Может быть, нам так и определить поэзию, как микропрозу? Я смотрю на то, что пишу сейчас, как на стихи. Поэзия тяготеет к независимости от внешних условий, проза от внутренних. Этот принцип редко встречается в чистом виде, вероятно потому, что авторам недостает, в каком-то смысле, мужества. Поскольку внешнее без внутреннего это невесть что, проза глядит на поэзию снизу вверх. Логически правомочно сказать, что поэзия помещает действие в центр мира, проза на периферию, потому что мерилом важности, в конечном счете, является чувство, прерогатива поэзии. (Наверное, внутреннее это всегдашняя середина мира, внешнее его край.) Но важнее всего, к чему относит свои сочинения сам автор. И определения со стороны, по сути дела, нет.

Как в искусстве (простите, что отвлекаюсь) художник сам определяет, что воспринимать как предмет искусства. Та разница, которая создается между его взглядом и привычным, и есть один из его главных и общих творческих шагов. Так обстоит в сегодняшней, то есть временной, эстетике всего лишь, при ее крайней тяге к формальной новизне; а в завтрашней, возможно, станет привлекательной безличная и однотипная архаика. В целом, культура расслаивается на наших глазах, и благодаря нам самим, под влиянием разных запросов к ней.

И больше никогда не будет единой, или иллюзорно единой, чего требовали от нее всеобщее школьное образование и небольшого ума властители дум. Она легко уступит каждому по потребностям и на большем настаивать не станет. Важно не запирать дверей между этажами, так, чтобы любой, кому это внутренне необходимо, мог без ненужных испытаний выйти на крышу ее здания и поздороваться за руку с теми, кого там найдет, и вместе смотреть, что делается вокруг, включая верх и низ.

И тут мы подходим к вашему вопросу о твиттере, фейсбуке и т.п., в которых вы наблюдаете то же самое ближе, во всем кишении и как бы через окна со снятыми стеклами. Мое поле зрения не настолько широко, чтобы я мог судить об общих процессах перехода литературы в виртуальный свет, но я вижу, с какой охотой и творческой выгодой пользуются соцсетями известные люди, что повышает насыщенность и живость в обмене с аудиторий и поощряет. Я крайне обязан соцсетям.
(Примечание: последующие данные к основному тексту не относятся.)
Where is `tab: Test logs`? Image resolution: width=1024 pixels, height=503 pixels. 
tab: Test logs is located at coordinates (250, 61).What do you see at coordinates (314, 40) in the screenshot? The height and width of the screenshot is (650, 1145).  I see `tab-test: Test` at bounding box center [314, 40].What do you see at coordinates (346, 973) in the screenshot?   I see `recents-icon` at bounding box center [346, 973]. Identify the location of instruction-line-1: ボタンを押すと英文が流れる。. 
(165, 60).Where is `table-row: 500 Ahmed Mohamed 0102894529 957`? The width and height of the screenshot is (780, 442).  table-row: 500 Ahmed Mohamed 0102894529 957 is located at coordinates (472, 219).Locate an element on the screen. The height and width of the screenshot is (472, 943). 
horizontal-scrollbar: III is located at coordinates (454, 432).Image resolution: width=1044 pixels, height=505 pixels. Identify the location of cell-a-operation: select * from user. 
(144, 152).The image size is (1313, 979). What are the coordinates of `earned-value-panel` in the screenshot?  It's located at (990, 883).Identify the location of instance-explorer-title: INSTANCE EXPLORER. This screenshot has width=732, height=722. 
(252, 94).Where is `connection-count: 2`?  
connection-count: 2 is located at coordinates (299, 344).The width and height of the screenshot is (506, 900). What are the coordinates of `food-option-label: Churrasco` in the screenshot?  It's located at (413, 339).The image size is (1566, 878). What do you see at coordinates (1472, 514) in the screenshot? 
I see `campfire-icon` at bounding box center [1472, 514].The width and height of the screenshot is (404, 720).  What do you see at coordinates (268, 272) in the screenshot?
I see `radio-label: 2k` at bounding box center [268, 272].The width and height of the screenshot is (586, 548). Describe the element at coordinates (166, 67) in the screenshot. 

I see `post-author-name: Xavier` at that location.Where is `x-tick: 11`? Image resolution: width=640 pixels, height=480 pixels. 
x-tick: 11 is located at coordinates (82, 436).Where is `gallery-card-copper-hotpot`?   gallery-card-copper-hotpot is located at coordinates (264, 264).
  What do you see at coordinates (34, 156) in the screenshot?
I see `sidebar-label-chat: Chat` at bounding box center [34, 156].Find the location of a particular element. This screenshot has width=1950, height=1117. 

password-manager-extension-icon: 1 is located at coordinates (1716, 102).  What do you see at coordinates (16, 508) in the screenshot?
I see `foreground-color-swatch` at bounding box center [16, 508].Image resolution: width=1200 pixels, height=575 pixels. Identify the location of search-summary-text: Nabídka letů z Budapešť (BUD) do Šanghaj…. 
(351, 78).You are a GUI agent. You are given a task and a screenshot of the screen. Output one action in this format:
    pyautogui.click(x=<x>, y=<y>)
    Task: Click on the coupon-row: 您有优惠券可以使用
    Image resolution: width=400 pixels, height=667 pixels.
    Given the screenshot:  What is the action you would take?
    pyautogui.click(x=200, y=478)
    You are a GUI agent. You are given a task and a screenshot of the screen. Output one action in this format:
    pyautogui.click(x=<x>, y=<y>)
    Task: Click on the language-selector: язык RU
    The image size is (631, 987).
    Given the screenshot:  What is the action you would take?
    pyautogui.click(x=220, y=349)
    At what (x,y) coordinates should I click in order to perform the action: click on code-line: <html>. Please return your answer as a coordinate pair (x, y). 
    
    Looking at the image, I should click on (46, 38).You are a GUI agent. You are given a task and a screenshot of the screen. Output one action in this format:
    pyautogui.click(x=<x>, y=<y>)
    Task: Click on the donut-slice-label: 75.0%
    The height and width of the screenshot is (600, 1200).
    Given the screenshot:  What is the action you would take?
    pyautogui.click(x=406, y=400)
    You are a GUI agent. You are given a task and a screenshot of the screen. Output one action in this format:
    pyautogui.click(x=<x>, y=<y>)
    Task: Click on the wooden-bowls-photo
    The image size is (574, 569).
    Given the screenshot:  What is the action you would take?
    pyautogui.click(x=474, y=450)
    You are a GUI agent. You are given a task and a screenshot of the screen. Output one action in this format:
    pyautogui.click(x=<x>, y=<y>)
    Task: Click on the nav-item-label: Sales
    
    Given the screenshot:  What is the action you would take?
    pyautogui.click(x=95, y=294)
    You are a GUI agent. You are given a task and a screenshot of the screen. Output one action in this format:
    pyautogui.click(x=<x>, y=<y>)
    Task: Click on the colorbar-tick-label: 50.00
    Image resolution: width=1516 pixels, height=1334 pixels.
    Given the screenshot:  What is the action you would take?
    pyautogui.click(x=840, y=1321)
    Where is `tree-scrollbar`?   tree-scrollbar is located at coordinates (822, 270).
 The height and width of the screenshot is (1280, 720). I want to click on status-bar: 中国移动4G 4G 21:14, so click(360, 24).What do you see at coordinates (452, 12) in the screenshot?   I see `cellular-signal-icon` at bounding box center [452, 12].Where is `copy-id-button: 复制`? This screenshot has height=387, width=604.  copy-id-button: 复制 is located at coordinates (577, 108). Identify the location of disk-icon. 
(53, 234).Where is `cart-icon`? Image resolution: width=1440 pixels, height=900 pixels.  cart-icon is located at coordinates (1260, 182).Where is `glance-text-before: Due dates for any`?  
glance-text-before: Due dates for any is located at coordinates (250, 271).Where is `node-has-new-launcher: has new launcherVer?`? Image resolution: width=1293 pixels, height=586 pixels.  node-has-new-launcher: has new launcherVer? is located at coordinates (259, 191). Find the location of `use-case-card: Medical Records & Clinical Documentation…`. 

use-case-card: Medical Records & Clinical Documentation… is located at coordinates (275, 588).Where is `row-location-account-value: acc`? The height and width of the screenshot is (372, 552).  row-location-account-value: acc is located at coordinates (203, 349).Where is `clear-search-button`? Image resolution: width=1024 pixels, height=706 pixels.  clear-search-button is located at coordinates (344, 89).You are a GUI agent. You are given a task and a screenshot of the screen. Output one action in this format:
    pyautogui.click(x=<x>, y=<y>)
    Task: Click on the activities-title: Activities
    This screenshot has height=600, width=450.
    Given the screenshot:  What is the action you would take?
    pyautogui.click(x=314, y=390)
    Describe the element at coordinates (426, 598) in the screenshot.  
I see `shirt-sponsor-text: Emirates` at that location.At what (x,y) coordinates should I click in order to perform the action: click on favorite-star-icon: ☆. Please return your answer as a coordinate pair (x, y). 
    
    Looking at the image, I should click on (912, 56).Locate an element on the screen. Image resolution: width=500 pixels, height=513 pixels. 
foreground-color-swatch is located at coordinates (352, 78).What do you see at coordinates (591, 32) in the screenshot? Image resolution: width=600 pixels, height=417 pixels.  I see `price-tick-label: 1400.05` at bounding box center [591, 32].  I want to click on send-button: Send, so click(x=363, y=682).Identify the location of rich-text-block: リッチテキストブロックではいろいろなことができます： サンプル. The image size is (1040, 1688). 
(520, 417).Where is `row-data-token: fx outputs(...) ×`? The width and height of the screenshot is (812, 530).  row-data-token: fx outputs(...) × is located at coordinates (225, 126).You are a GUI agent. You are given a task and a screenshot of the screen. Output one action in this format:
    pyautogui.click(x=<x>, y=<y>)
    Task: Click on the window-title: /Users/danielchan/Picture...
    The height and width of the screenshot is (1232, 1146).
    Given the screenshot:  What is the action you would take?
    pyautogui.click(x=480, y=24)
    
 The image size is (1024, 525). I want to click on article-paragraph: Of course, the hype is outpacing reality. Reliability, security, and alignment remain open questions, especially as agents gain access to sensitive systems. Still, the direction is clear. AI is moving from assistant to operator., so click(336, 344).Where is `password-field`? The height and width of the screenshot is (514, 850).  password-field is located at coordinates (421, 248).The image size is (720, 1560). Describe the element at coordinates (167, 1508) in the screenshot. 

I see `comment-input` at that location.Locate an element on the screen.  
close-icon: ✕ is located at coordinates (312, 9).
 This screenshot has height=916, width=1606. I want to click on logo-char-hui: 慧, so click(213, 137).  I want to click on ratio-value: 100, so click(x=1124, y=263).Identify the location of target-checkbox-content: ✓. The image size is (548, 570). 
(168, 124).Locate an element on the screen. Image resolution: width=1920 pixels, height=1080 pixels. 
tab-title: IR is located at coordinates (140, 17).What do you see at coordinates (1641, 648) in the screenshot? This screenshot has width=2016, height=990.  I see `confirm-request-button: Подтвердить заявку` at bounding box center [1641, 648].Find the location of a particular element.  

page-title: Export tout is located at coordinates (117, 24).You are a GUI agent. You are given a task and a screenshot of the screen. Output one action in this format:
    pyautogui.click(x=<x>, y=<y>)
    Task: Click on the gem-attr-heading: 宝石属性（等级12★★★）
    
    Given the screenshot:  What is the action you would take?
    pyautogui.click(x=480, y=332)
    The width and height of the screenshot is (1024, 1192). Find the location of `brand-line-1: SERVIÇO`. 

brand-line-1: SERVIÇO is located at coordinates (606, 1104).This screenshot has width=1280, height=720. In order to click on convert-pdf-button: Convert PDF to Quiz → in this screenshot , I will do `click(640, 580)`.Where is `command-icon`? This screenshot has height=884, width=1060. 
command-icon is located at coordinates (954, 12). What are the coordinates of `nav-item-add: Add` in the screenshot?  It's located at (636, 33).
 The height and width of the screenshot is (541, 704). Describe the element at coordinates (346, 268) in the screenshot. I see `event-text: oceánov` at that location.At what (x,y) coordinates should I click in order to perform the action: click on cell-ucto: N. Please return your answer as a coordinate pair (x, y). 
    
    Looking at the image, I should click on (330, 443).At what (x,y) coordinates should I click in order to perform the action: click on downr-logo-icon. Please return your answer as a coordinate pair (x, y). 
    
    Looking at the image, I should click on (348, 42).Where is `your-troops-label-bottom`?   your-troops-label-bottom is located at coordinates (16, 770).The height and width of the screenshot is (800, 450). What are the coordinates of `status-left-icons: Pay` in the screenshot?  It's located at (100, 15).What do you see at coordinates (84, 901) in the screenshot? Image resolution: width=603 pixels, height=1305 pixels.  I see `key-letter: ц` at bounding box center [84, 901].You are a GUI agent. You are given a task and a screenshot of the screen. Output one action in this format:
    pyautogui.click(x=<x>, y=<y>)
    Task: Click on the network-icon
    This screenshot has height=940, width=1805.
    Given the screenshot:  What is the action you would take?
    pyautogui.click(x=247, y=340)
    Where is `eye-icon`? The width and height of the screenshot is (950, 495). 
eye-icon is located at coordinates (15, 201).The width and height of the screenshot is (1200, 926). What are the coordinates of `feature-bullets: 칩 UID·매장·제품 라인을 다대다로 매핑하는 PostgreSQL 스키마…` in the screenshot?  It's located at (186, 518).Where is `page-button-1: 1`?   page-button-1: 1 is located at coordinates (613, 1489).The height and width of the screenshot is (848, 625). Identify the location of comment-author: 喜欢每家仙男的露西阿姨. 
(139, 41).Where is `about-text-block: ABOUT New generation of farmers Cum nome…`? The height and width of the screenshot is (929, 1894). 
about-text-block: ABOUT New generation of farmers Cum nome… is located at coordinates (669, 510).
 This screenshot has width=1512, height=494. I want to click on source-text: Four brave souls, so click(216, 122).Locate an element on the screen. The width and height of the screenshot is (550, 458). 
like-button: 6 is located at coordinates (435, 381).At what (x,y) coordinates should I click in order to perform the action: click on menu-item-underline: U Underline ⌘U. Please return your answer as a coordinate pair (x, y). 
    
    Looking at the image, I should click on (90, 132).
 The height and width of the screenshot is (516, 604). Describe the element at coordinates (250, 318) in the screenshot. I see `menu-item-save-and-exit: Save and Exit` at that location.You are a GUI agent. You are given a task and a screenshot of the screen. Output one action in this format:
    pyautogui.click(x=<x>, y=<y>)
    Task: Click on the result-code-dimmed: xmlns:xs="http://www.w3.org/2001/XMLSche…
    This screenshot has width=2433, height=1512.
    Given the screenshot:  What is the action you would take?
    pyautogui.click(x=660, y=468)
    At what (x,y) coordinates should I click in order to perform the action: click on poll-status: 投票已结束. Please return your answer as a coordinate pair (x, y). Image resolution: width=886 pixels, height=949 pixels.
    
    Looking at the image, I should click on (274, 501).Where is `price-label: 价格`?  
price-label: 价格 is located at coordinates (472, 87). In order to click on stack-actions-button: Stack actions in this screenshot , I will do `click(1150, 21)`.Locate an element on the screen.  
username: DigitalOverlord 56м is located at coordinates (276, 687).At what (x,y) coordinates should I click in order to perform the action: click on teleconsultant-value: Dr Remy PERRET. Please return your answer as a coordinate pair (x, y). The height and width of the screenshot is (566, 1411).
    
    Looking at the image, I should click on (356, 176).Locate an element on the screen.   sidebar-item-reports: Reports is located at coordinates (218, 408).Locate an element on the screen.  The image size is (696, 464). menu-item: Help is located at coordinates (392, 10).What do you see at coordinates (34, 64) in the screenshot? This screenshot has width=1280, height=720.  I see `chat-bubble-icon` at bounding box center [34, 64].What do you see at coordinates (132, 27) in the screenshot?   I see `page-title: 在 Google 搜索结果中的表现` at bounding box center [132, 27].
Мне не хватило бы громких слов для их восхваления. Я порождение неофициальный культуры. Возможно, тут есть лишнее слово, потому что институт это, наверное, форма умирания культуры. Во всяком случае, именно в блогах, как в других неинституализированных формах, можно видеть интереснейшее из того, что встречается вживе. С блогами происходит демократизация более высокого порядка (а демократия прежде всего красива как равноценность любых жизней, если мы позволяем себе такую роскошь, как красота). Блоги это вечная весна (с распутицей). Взаимная доступность людей и творчеств сегодня достигает небывалой степени. Это то, за что я испытываю теплую признательность к эпохе. А бессребреничество некоторых творцов интернета и программ? Можно различить радугу, связывающую умы определенного числа людей нашего времени.